Acetan and Acetan-Like Polysaccharides: Genetics, Biosynthesis, Structure, and Viscoelasticity

Abstract

Bacteria produce a variety of multifunctional polysaccharides, including structural, intracellular, and extracellular polysaccharides. They are attractive for the industrial sector due to their natural origin, sustainability, biodegradability, low toxicity, stability, unique viscoelastic properties, stable cost, and supply. When incorporated into different matrices, they may control emulsification, stabilization, crystallization, water release, and encapsulation. Acetan is an important extracellular water-soluble polysaccharide produced mainly by bacterial species of the genera Komagataeibacter and Acetobacter. Since its original description in Komagataeibacter xylinus, acetan-like polysaccharides have also been described in other species of acetic acid bacteria. Our knowledge on chemical composition of different acetan-like polysaccharides, their viscoelasticity, and the genetic basis for their production has expanded during the last years. Here, we review data on acetan biosynthesis, its molecular structure, genetic organization, and mechanical properties. In addition, we have performed an extended bioinformatic analysis on acetan-like polysaccharide genetic clusters in the genomes of Komagataeibacter and Acetobacter species. The analysis revealed for the first time a second acetan-like polysaccharide genetic cluster, that is widespread in both genera. All species of the Komagataeibacter possess at least one acetan genetic cluster, while it is present in only one third of the Acetobacter species surveyed.

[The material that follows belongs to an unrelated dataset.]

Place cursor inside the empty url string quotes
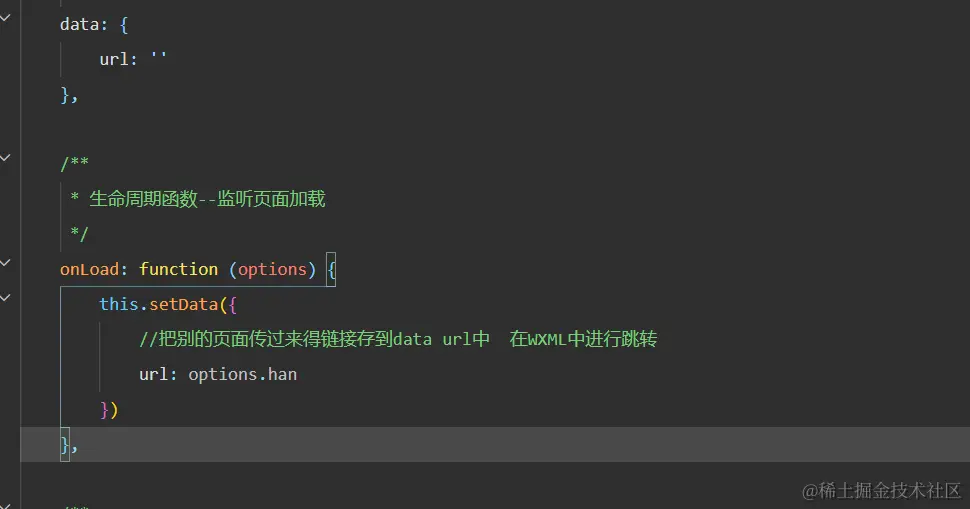Viewport: 970px width, 509px height. coord(158,59)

Keywords: Acetobacter; Komagataeibacter; acetan; acetan genetic cluster; acetan structure; acetan synthesis; acetan viscoelasticity; acetan-like polysaccharide; acetan-like polysaccharide genetic cluster; applications of acetan; extracellular polysaccharide.

Figure 1

Growing of Komagataeibacter pomaceti T5K1^T in static culture for production of acetan-containing biofilm.

Figure 2

Schematic linkage between two repeat units (framed in blue) in acetan of Komagataeibacter xylinus.

Figure 3

Schematic presentation of acetan secretion. The acetan oligosaccharide repeat unit is transported across the cytoplasmic membrane, assembled in periplasm, and transported out of the cell. The figure was created with Biorender.com.

Figure 4

Biochemical steps in acetan repeat unit synthesis by Komagataeibacter xylinus. In each step, an addition of a specific activated monosaccharide (in gray) to a growing intermediate chain of acetan repeat unit is catalyzed by a specific enzyme (in yellow).

Figure 5

AceH phylogeny reconstruction showing the divergence of the two acetan loci in Komagataeibacter and Acetobacter as deduced by PhyML using an LG substitution table and 1000 bootstrap replicates. The archetypal K. xylinus acetan locus and the newly found locus branches are colored in red and blue, respectively. The strains where acetan locus lateral transfer events may have occurred are in green color. Open and closed node circles indicate bootstrap values above 50% and 90%, respectively. For each AceH, its gene locus tag is also given. The tree was drawn using Iroki [45].

Figure 6

Potential applications of acetan-like polysaccharides. The figure was created with Biorender.com.